§ TASK ITEM:
Write the records below out again. Match them exactly.

....

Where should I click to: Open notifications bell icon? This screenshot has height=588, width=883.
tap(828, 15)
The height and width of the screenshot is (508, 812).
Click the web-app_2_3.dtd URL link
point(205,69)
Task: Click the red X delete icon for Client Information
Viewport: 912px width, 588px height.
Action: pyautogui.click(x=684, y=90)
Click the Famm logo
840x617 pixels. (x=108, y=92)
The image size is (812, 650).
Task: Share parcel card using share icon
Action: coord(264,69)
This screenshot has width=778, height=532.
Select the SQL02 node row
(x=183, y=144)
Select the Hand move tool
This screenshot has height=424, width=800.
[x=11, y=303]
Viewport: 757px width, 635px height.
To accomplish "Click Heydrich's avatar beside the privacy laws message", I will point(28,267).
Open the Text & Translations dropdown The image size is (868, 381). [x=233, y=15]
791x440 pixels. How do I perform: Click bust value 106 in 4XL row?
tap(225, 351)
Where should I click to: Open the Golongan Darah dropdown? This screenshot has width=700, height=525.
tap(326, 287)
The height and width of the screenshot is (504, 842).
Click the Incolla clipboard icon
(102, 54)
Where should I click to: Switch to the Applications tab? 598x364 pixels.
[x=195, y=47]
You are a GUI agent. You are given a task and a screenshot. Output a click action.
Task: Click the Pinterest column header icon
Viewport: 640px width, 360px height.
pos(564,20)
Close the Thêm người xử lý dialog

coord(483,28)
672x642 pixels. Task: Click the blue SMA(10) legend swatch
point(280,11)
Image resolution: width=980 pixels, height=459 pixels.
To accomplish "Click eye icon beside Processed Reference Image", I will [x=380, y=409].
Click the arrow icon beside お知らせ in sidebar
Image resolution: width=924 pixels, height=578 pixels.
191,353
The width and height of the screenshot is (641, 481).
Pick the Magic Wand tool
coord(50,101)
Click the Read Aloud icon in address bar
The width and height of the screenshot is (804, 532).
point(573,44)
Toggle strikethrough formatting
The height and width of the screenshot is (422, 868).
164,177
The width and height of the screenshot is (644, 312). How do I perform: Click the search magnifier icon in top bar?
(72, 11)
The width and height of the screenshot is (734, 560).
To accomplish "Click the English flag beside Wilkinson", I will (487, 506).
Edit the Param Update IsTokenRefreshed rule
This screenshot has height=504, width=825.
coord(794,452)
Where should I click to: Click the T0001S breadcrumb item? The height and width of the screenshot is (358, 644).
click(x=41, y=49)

....

§ TASK SOLUTION:
Where should I click to: Open notifications bell icon? This screenshot has height=588, width=883.
tap(828, 15)
The height and width of the screenshot is (508, 812).
Click the web-app_2_3.dtd URL link
point(205,69)
Task: Click the red X delete icon for Client Information
Viewport: 912px width, 588px height.
Action: pyautogui.click(x=684, y=90)
Click the Famm logo
840x617 pixels. (x=108, y=92)
The image size is (812, 650).
Task: Share parcel card using share icon
Action: coord(264,69)
This screenshot has width=778, height=532.
Select the SQL02 node row
(x=183, y=144)
Select the Hand move tool
This screenshot has height=424, width=800.
[x=11, y=303]
Viewport: 757px width, 635px height.
To accomplish "Click Heydrich's avatar beside the privacy laws message", I will point(28,267).
Open the Text & Translations dropdown The image size is (868, 381). [x=233, y=15]
791x440 pixels. How do I perform: Click bust value 106 in 4XL row?
tap(225, 351)
Where should I click to: Open the Golongan Darah dropdown? This screenshot has width=700, height=525.
tap(326, 287)
The height and width of the screenshot is (504, 842).
Click the Incolla clipboard icon
(102, 54)
Where should I click to: Switch to the Applications tab? 598x364 pixels.
[x=195, y=47]
You are a GUI agent. You are given a task and a screenshot. Output a click action.
Task: Click the Pinterest column header icon
Viewport: 640px width, 360px height.
pos(564,20)
Close the Thêm người xử lý dialog

coord(483,28)
672x642 pixels. Task: Click the blue SMA(10) legend swatch
point(280,11)
Image resolution: width=980 pixels, height=459 pixels.
To accomplish "Click eye icon beside Processed Reference Image", I will [x=380, y=409].
Click the arrow icon beside お知らせ in sidebar
Image resolution: width=924 pixels, height=578 pixels.
191,353
The width and height of the screenshot is (641, 481).
Pick the Magic Wand tool
coord(50,101)
Click the Read Aloud icon in address bar
The width and height of the screenshot is (804, 532).
point(573,44)
Toggle strikethrough formatting
The height and width of the screenshot is (422, 868).
164,177
The width and height of the screenshot is (644, 312). How do I perform: Click the search magnifier icon in top bar?
(72, 11)
The width and height of the screenshot is (734, 560).
To accomplish "Click the English flag beside Wilkinson", I will (487, 506).
Edit the Param Update IsTokenRefreshed rule
This screenshot has height=504, width=825.
coord(794,452)
Where should I click to: Click the T0001S breadcrumb item? The height and width of the screenshot is (358, 644).
click(x=41, y=49)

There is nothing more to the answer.